The Invisible Pain that Became Visible to Me
I was 15 year old when I was diagnosed with Endometriosis. And after a period of misdiagnosis, I was finally able to receive the care I needed. That care included surgery, which was successful, and I was relieved. However, no one could prepare me for the invisible pain that I experienced and still experience during months where my birth control works against me. It can be very painful, but like I mentioned before, it is an invisible pain to the eye. And many women, like myself, experience this pain. Yet few understand that there can be relief outside of medication. This relief comes in the form of a pelvic health physical therapist. This is the reason why I want to dive into more knowledge about pelvic health, understand all aspects of it and specifically how it may assist this particular patient population. Not only for my own benefit but the benefit of my sisters who experience the same pain and others like us.

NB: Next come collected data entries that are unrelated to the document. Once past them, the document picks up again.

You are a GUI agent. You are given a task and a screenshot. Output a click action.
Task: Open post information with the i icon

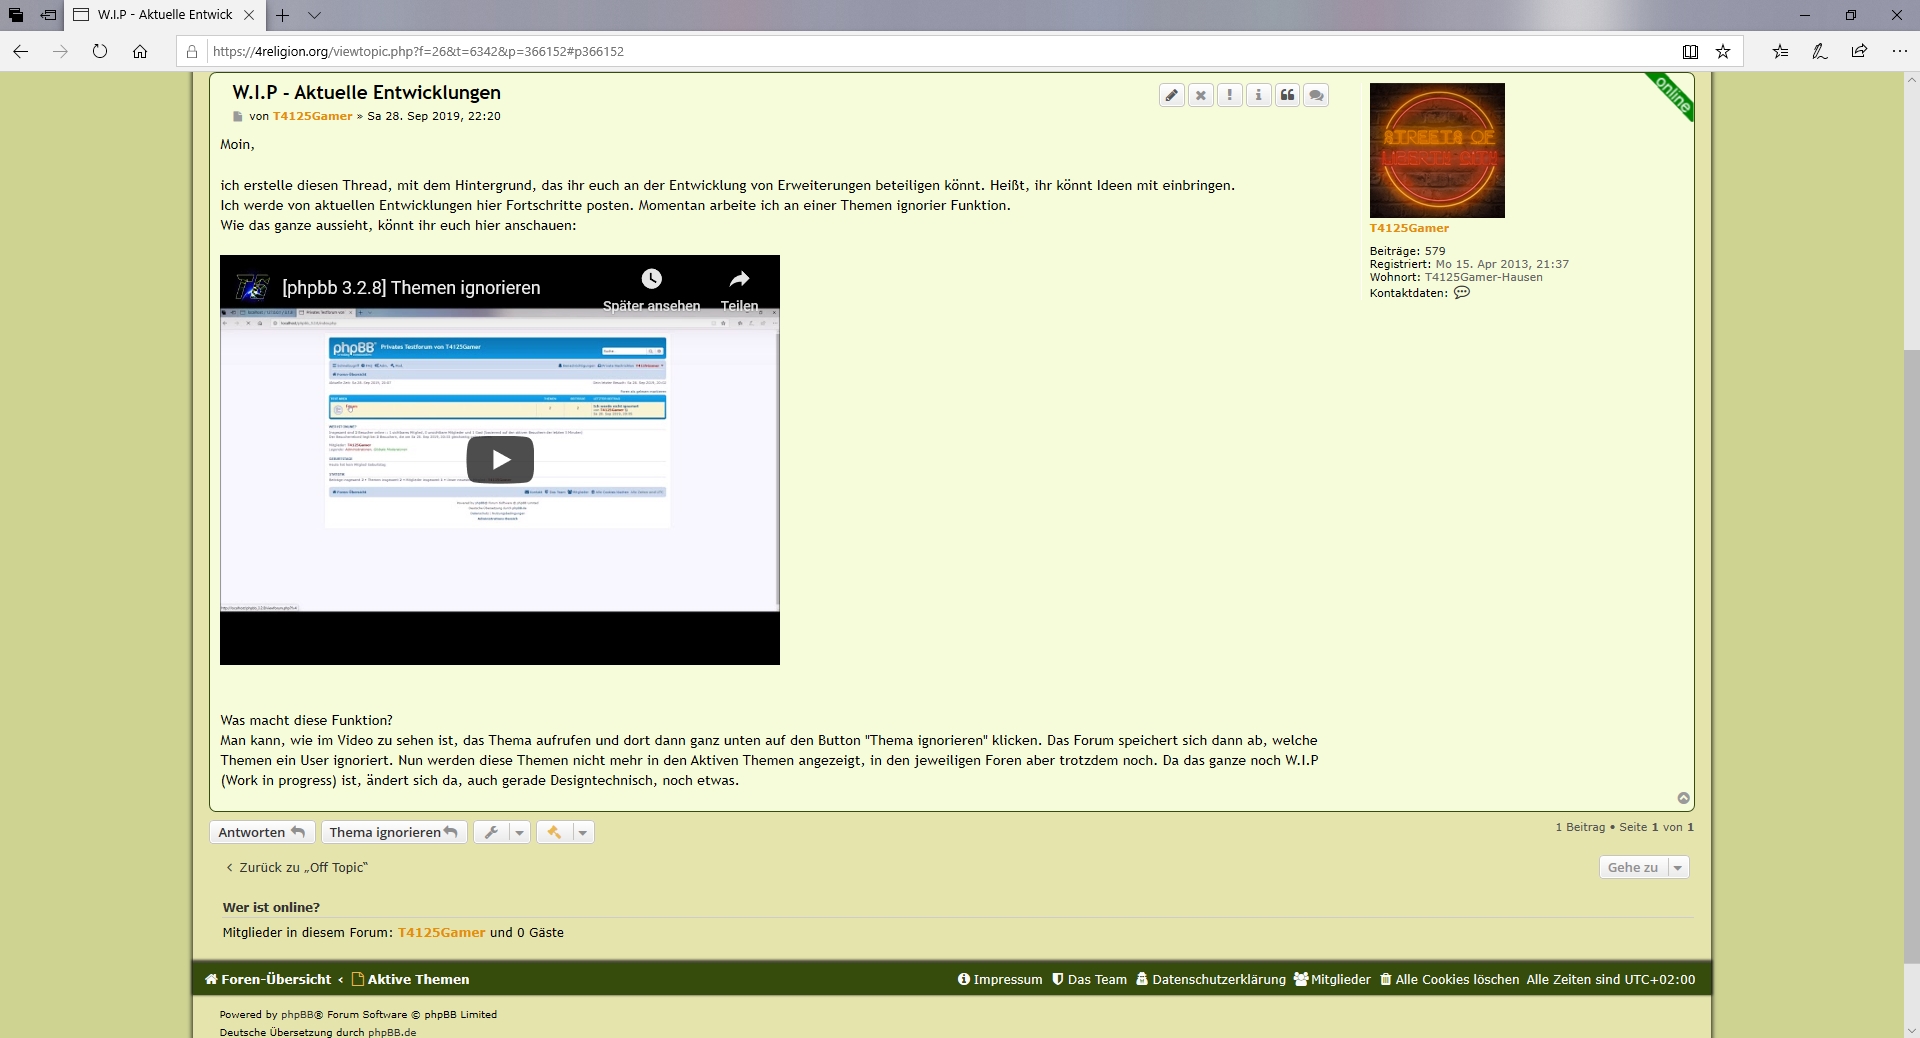click(x=1259, y=95)
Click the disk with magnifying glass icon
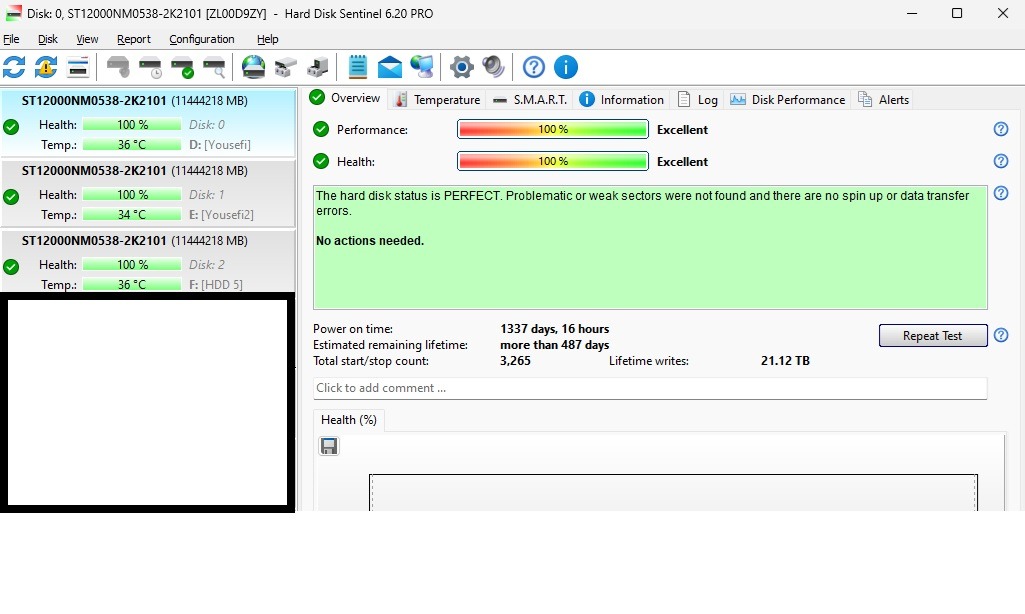Screen dimensions: 1025x614 point(214,67)
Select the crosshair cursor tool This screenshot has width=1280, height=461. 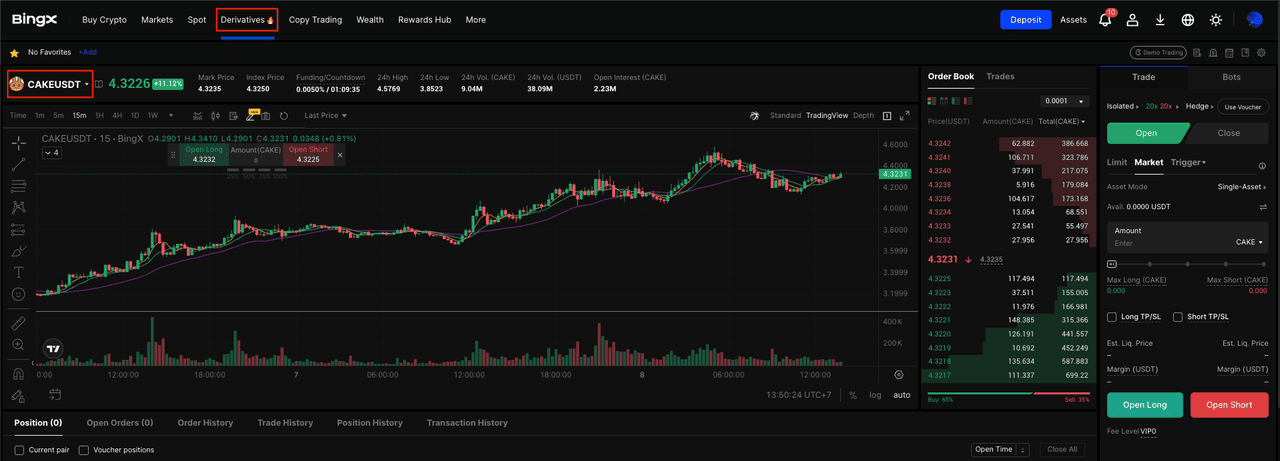(18, 143)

My vision for the future in pelvic health is to bring awareness to this invisible pain to ensure young girls are screened appropriately and not written off as having a "bad case of the cramps” and to treat and care for all individuals who suffer with this condition. No longer will we as a collective dread the coming of our period, the beginning of our pain that makes us avoid quick movements to manage the affliction and only find relief through medication and/or being curled up in a ball. I want them to understand that I understand exactly what they are going through and I can assist them in not just learning to live with the pain, but thrive in the midst of it.
Author: Ese Ataga, SPT, 2023 NABPT + APTA Pelvic Health IDEA Scholarship Recipient
Author Bio: My name is Ese Ataga, I am currently a third-year student at Georgia State's DPT program. I am Nigerian American and grew up in Metropolitan Atlanta. My favorite hobby consists of doing anything outdoors when it is warm weather and when it's not, then being in a warm place while watching movies.